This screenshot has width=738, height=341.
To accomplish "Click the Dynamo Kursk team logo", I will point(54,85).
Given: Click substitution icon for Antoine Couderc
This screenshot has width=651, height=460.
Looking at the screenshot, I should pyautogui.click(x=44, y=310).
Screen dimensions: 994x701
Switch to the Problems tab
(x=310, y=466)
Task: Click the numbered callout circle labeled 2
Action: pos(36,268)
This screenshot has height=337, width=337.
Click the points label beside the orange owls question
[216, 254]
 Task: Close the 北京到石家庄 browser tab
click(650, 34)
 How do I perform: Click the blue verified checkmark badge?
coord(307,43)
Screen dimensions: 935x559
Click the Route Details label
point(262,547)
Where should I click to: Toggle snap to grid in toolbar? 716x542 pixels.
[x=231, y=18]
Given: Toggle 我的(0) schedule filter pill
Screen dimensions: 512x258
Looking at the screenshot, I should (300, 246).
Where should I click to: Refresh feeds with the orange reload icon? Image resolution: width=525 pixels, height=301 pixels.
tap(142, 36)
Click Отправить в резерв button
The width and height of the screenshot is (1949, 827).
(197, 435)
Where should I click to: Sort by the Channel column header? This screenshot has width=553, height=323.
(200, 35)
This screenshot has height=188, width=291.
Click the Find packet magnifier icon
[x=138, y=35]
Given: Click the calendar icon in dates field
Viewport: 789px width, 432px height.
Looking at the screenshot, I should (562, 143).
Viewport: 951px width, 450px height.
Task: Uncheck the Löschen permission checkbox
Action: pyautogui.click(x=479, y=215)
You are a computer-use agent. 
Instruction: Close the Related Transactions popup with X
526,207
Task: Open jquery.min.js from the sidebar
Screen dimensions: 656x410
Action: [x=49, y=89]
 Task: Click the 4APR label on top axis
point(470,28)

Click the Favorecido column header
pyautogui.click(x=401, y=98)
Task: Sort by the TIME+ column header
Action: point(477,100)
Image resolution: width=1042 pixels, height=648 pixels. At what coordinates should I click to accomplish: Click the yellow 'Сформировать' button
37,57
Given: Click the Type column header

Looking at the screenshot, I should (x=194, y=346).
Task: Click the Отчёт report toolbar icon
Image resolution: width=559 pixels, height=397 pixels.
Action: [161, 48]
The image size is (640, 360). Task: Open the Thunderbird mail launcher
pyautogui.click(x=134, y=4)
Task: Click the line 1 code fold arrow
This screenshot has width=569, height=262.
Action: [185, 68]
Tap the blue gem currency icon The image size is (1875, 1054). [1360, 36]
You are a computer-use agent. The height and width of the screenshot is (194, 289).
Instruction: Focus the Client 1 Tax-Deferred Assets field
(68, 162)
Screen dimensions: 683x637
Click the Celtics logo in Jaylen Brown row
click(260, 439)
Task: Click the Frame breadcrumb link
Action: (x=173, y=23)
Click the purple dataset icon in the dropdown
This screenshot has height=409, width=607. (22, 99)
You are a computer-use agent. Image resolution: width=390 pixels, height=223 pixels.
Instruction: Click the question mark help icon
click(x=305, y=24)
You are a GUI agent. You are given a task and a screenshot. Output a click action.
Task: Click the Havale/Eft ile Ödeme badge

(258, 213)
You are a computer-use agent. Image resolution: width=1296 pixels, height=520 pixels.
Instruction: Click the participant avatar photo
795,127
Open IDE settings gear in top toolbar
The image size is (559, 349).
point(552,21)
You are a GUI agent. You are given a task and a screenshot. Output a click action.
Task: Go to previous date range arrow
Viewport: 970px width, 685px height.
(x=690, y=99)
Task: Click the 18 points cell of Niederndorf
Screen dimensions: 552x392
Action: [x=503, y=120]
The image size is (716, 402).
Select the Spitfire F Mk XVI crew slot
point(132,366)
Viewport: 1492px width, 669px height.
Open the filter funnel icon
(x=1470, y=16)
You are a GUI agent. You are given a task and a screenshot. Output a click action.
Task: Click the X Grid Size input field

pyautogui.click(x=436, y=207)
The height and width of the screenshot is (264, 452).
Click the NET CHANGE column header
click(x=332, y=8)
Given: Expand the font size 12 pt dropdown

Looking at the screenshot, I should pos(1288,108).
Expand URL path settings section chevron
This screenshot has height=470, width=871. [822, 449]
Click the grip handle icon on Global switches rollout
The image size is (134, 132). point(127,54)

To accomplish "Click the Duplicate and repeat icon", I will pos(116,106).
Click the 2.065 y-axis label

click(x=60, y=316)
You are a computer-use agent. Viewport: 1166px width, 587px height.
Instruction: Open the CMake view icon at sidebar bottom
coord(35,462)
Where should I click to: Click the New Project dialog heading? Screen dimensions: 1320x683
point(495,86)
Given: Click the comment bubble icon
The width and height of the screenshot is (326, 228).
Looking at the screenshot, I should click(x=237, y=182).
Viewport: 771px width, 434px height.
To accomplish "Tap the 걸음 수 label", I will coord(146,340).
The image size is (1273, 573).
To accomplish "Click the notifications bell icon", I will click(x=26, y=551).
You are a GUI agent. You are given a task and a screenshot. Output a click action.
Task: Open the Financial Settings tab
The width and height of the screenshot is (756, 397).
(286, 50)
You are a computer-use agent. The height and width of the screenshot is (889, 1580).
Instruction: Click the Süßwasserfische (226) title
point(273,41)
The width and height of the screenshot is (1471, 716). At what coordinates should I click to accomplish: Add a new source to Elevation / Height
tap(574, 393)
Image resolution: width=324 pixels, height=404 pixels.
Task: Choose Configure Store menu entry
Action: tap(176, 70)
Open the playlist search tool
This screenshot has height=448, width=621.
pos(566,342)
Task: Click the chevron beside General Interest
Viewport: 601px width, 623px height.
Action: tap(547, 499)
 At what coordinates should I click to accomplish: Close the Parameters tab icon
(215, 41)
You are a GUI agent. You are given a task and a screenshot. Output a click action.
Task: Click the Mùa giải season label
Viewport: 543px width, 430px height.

▶ **YOUR ASSIGNMENT**
Top to bottom, the records above must be output exactly.

▶ **YOUR RESPONSE**
This screenshot has width=738, height=341.
To accomplish "Click the Dynamo Kursk team logo", I will point(54,85).
Given: Click substitution icon for Antoine Couderc
This screenshot has width=651, height=460.
Looking at the screenshot, I should pyautogui.click(x=44, y=310).
Screen dimensions: 994x701
Switch to the Problems tab
(x=310, y=466)
Task: Click the numbered callout circle labeled 2
Action: pos(36,268)
This screenshot has height=337, width=337.
Click the points label beside the orange owls question
[216, 254]
 Task: Close the 北京到石家庄 browser tab
click(650, 34)
 How do I perform: Click the blue verified checkmark badge?
coord(307,43)
Screen dimensions: 935x559
Click the Route Details label
point(262,547)
Where should I click to: Toggle snap to grid in toolbar? 716x542 pixels.
[x=231, y=18]
Given: Toggle 我的(0) schedule filter pill
Screen dimensions: 512x258
Looking at the screenshot, I should (300, 246).
Where should I click to: Refresh feeds with the orange reload icon? Image resolution: width=525 pixels, height=301 pixels.
tap(142, 36)
Click Отправить в резерв button
The width and height of the screenshot is (1949, 827).
(197, 435)
Where should I click to: Sort by the Channel column header? This screenshot has width=553, height=323.
(200, 35)
This screenshot has height=188, width=291.
Click the Find packet magnifier icon
[x=138, y=35]
Given: Click the calendar icon in dates field
Viewport: 789px width, 432px height.
Looking at the screenshot, I should (562, 143).
Viewport: 951px width, 450px height.
Task: Uncheck the Löschen permission checkbox
Action: pyautogui.click(x=479, y=215)
You are a computer-use agent. 
Instruction: Close the Related Transactions popup with X
526,207
Task: Open jquery.min.js from the sidebar
Screen dimensions: 656x410
Action: [x=49, y=89]
 Task: Click the 4APR label on top axis
point(470,28)

Click the Favorecido column header
pyautogui.click(x=401, y=98)
Task: Sort by the TIME+ column header
Action: point(477,100)
Image resolution: width=1042 pixels, height=648 pixels. At what coordinates should I click to accomplish: Click the yellow 'Сформировать' button
37,57
Given: Click the Type column header

Looking at the screenshot, I should (x=194, y=346).
Task: Click the Отчёт report toolbar icon
Image resolution: width=559 pixels, height=397 pixels.
Action: [161, 48]
The image size is (640, 360). Task: Open the Thunderbird mail launcher
pyautogui.click(x=134, y=4)
Task: Click the line 1 code fold arrow
This screenshot has width=569, height=262.
Action: [185, 68]
Tap the blue gem currency icon The image size is (1875, 1054). [1360, 36]
You are a computer-use agent. The height and width of the screenshot is (194, 289).
Instruction: Focus the Client 1 Tax-Deferred Assets field
(68, 162)
Screen dimensions: 683x637
Click the Celtics logo in Jaylen Brown row
click(260, 439)
Task: Click the Frame breadcrumb link
Action: (x=173, y=23)
Click the purple dataset icon in the dropdown
This screenshot has height=409, width=607. (22, 99)
You are a computer-use agent. Image resolution: width=390 pixels, height=223 pixels.
Instruction: Click the question mark help icon
click(x=305, y=24)
You are a GUI agent. You are given a task and a screenshot. Output a click action.
Task: Click the Havale/Eft ile Ödeme badge

(258, 213)
You are a computer-use agent. Image resolution: width=1296 pixels, height=520 pixels.
Instruction: Click the participant avatar photo
795,127
Open IDE settings gear in top toolbar
The image size is (559, 349).
point(552,21)
You are a GUI agent. You are given a task and a screenshot. Output a click action.
Task: Go to previous date range arrow
Viewport: 970px width, 685px height.
(x=690, y=99)
Task: Click the 18 points cell of Niederndorf
Screen dimensions: 552x392
Action: [x=503, y=120]
The image size is (716, 402).
Select the Spitfire F Mk XVI crew slot
point(132,366)
Viewport: 1492px width, 669px height.
Open the filter funnel icon
(x=1470, y=16)
You are a GUI agent. You are given a task and a screenshot. Output a click action.
Task: Click the X Grid Size input field

pyautogui.click(x=436, y=207)
The height and width of the screenshot is (264, 452).
Click the NET CHANGE column header
click(x=332, y=8)
Given: Expand the font size 12 pt dropdown

Looking at the screenshot, I should pos(1288,108).
Expand URL path settings section chevron
This screenshot has height=470, width=871. [822, 449]
Click the grip handle icon on Global switches rollout
The image size is (134, 132). point(127,54)

To accomplish "Click the Duplicate and repeat icon", I will pos(116,106).
Click the 2.065 y-axis label

click(x=60, y=316)
You are a computer-use agent. Viewport: 1166px width, 587px height.
Instruction: Open the CMake view icon at sidebar bottom
coord(35,462)
Where should I click to: Click the New Project dialog heading? Screen dimensions: 1320x683
point(495,86)
Given: Click the comment bubble icon
The width and height of the screenshot is (326, 228).
Looking at the screenshot, I should click(x=237, y=182).
Viewport: 771px width, 434px height.
To accomplish "Tap the 걸음 수 label", I will coord(146,340).
The image size is (1273, 573).
To accomplish "Click the notifications bell icon", I will click(x=26, y=551).
You are a GUI agent. You are given a task and a screenshot. Output a click action.
Task: Open the Financial Settings tab
The width and height of the screenshot is (756, 397).
(286, 50)
You are a computer-use agent. The height and width of the screenshot is (889, 1580).
Instruction: Click the Süßwasserfische (226) title
point(273,41)
The width and height of the screenshot is (1471, 716). At what coordinates should I click to accomplish: Add a new source to Elevation / Height
tap(574, 393)
Image resolution: width=324 pixels, height=404 pixels.
Task: Choose Configure Store menu entry
Action: tap(176, 70)
Open the playlist search tool
This screenshot has height=448, width=621.
pos(566,342)
Task: Click the chevron beside General Interest
Viewport: 601px width, 623px height.
Action: tap(547, 499)
 At what coordinates should I click to accomplish: Close the Parameters tab icon
(215, 41)
You are a GUI agent. You are given a task and a screenshot. Output a click action.
Task: Click the Mùa giải season label
Viewport: 543px width, 430px height.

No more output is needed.